▶ _TRY IT_: Report how many lines of these entries hold the string "computer"; reply with the number alone.

[Dataset items]
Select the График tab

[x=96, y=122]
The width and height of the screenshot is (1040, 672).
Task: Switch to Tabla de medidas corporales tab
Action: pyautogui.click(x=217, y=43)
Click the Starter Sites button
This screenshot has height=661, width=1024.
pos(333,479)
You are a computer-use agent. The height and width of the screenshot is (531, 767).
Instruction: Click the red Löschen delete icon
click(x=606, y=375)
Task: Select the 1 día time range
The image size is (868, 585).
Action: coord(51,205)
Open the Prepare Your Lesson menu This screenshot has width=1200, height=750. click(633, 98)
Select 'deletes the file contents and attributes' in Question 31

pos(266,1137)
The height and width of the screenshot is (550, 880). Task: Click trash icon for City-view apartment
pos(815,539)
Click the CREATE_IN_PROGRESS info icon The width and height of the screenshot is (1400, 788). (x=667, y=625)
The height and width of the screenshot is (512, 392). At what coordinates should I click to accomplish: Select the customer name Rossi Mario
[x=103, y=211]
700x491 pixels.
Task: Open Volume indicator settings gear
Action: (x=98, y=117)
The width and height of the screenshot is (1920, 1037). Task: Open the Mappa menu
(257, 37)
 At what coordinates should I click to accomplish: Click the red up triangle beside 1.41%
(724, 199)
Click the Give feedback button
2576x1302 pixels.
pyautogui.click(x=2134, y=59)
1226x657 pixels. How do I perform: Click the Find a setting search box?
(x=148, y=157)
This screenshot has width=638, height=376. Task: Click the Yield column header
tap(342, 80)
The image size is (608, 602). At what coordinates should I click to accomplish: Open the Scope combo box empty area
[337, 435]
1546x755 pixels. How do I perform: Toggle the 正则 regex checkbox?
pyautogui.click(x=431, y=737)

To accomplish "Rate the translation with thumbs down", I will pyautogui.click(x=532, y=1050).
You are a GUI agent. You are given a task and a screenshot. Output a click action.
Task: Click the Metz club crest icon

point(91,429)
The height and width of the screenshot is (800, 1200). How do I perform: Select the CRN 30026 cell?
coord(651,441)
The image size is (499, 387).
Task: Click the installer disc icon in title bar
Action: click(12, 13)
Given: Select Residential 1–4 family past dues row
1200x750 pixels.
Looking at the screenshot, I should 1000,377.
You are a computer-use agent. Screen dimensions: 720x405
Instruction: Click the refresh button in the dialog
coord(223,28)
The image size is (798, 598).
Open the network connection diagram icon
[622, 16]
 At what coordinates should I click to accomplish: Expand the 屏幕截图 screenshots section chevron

▶ _YOUR SOLUTION_: 2